John Brosio was born 1967 in Pasadena, California. He has been drawing for as long as he can remember and those earliest scribbles depict much of the same "off center" subject matter that concerns him today. Apart from various travels his life has been based in either Southern California where he was raised or Northern California where he received a Bachelor of Fine Arts from the University of California at Davis in 1991.
Learning under the guidance of artists such as Wayne Thiebaud and Richard Bunkall, Brosio was seduced away from his original aspirations toward a career in film and movie special effects, consequently, cinematic influences are apparent in his work. Known originally for his depictions of tornadoes, Brosio spent three seasons "storm chasing" out of Texas and will often go to such extreme measures in pursuit of familiarity with any of his chosen subject matter.

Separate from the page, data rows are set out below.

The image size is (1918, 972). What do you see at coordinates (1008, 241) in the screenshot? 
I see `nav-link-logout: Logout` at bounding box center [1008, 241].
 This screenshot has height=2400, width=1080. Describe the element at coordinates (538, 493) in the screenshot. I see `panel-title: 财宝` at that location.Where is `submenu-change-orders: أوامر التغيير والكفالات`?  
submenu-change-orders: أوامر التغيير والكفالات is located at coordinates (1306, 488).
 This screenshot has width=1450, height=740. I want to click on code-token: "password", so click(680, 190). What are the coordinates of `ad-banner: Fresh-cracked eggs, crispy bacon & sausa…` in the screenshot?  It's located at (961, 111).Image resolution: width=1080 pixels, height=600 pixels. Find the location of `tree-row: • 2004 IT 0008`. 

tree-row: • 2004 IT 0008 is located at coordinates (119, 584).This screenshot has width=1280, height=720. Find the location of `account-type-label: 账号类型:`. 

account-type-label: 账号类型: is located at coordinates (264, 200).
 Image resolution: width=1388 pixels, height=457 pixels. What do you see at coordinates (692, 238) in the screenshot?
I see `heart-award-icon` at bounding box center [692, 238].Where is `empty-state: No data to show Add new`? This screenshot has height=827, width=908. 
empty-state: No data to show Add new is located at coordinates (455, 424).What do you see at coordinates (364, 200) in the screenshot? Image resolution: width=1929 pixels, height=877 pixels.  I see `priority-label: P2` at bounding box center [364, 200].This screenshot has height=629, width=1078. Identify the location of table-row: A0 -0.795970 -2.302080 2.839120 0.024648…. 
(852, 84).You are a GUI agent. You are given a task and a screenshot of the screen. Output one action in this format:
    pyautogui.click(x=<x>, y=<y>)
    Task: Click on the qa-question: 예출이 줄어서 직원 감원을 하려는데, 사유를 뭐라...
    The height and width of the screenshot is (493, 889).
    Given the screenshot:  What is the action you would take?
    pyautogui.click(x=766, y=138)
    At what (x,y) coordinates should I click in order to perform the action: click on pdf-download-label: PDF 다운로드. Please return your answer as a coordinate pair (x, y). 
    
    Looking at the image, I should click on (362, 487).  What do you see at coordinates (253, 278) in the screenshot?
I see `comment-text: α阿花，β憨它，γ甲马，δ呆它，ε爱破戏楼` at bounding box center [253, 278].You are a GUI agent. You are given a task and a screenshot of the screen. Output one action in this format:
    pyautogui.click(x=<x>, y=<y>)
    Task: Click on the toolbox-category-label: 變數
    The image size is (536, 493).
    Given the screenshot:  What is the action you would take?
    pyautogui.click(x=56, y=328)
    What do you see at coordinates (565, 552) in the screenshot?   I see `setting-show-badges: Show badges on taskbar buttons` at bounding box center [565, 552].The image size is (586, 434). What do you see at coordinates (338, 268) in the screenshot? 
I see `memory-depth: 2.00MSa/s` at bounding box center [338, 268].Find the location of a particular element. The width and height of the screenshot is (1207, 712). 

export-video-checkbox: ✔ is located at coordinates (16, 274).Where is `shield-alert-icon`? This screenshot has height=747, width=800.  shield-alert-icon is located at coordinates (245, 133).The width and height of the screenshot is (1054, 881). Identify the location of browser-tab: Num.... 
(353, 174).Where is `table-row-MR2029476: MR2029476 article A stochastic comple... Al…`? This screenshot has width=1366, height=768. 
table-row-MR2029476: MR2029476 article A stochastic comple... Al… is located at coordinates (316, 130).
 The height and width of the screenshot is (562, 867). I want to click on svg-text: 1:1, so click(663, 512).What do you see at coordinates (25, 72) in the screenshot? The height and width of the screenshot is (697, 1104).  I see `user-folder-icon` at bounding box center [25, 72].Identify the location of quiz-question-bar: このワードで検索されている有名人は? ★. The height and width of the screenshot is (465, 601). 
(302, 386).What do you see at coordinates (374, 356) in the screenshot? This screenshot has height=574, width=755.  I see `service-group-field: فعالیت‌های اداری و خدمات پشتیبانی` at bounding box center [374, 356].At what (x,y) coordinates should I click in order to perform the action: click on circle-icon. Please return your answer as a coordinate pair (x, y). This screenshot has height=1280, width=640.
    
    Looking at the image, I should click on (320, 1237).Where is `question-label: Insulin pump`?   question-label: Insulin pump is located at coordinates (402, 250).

When asked about the iconic chaos of his work he says that is just life how he sees it: “New life is always happening at the same time as imminent death. So maybe a lot of these paintings are like a terrarium, an allegroy maybe of everthing we all have to contend with, pro and con.”
Influences for Brosio are numerous, but one thing that does fascinate him is cosmology, particularly the Holographic Principle. The Holographic Principal is the idea that all of the known universe is, to an extent, a simulation. Finding joy in the idea that the real world is completely imagined, it’s no surprise that his paintings are so surreal. To Brosio though, subject matter has little to do with the success of a painting. Its ability to codify the way in which things relate to one another in the universe is what really matters. Brosio thinks of painting as the pursuit of realizing some degree of surrender to those sensibilities through an orchestration of select relationships.
Various exhibitions and honors are highlighted by solo shows in both CA and NY, a survey of his work at the National Academy of Sciences Museum in Washington D.C. in 2008.